We know we need to plant more trees. That message is out there – the recent Climate Change Committee report recommended around 1.5 billion. That doesn’t necessarily mean, however, giving over huge areas of our land to a monoculture of forest. In fact some farmers are looking at is a form of what’s called agroforestry, in which woodland and crops or livestock grazing are mixed.

Lynn Cassells, who runs Lynbreck Croft in the Cairngorms, with her partner Sandra Baer, is experimenting with this. Since they bought the croft three years ago they have planted around 33,000 trees, setting aside half of their 30 hectares to woodland. Their land, she observes, is mostly heathery, and has poor carrying capacity for livestock. “We were looking at how we can increase biodiversity and increase carrying capacity for our animals, and putting all of that into woodland seemed to make sense. So we planted 17,400 native broadleaf trees, thinking that in 20 years' time that will be multiple hectares of sheltered hill grazing.”

Though this integration of tree and pasture seems like an experimental new approach, in fact it echoes the way we farmed centuries ago. Pete Ritchie, executive director of Nourish Scotland and one of the key figures behind the Food 1.5 inquiry, observes: “There was a period when pasture in Scotland meant bits of land that would have had trees in it. We only ended up with fields without trees a couple of hundred years ago.”

Ritchie is an organic farmer himself and enthusiastic advocate of agroforestry. “All the research shows you get more biomass per acre, better soil, more biodiversity, and all without losing crop, maybe getting a second crop." At his farm, Whitmuir in Peeblesshire, around a quarter of the land is dedicated to trees. He recalls that when they first started selling food there in 2005, they put a methane tax on their beef which went directly towards creating a community woodland.

Cutting down on fertiliser or other chemicals is also a recurrent theme among these farmers. The story of greenhouse gases in agriculture, after all, includes nitrous oxide – a potent long-lasting greenhouse gas released when excess nitrogen fertilisers are applied to the soil. Professor David Reay points out that it’s important that we bring down these emissions. “I’m not saying we need to stop using nitrogen fertilisers. But at the moment for every tonne of nitrogen fertiliser we use, on average, more than half is lost into the environment. So the focus with nitrogen is to be more efficient.”

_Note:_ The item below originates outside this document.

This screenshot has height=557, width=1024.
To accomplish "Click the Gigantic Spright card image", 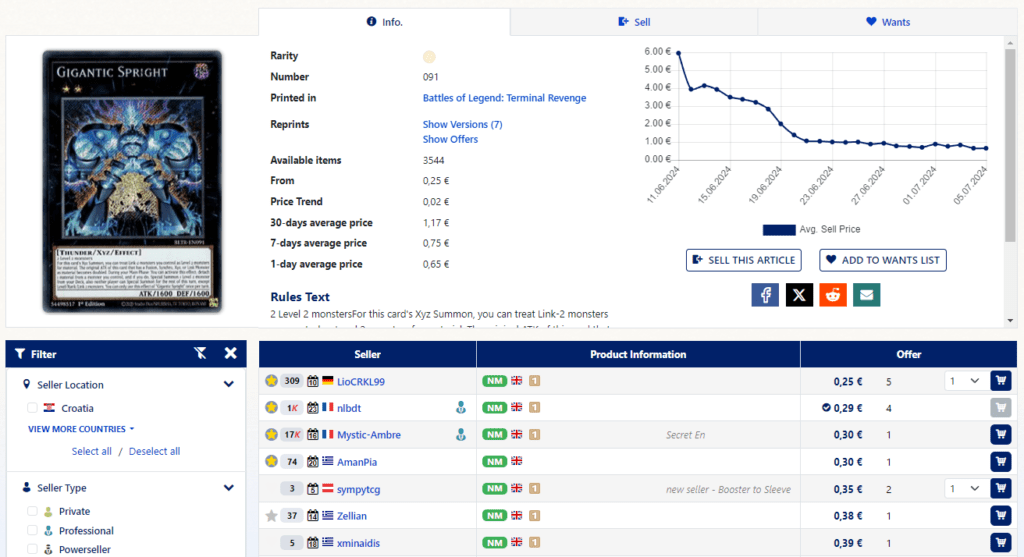I will pyautogui.click(x=133, y=182).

Among farmers attempting to cut back on chemical use is Hugh Black, who farms on land near Forfar which he says is “best suited to veg and potato production”. Now participating in a Scottish Government funded project, Farming For A Better Climate, he was, he says, brought up using chemicals, as was his father, but he no longer believes in them. “It doesn’t sit right with me."

He adds: "I’m not advocating organic. I just feel there must be a way to do this without chemicals and we want to find it really quickly. I still want to produce potatoes, still want to produce the crops we have. But I want to do it in a minimal input way as possible – so not reaching for the quick fix.”

What’s clear is that regenerating soil is a passion for many of these farmers. Doug Christie roams his field looking for a good patch of grass. “If you come back in five years it will be a lot better than this,” he says. When I ask him if he is obsessed with soil – he says: “Yeah. If you improve your carbon in your soil, it is like putting money in the bank.”

But what about the often-mooted idea that the answer is to farm more intensively over small areas and rewild the rest? “What’s going to happen to the soils on those bits of land?" he says. "They are going to be really degraded. Wilding is great. I think it’s got its place. But I think if there is ruminant livestock on it, that can speed up sequestration of carbon. Livestock are often portrayed as the big bad wolf and I think it’s just plainly wrong.”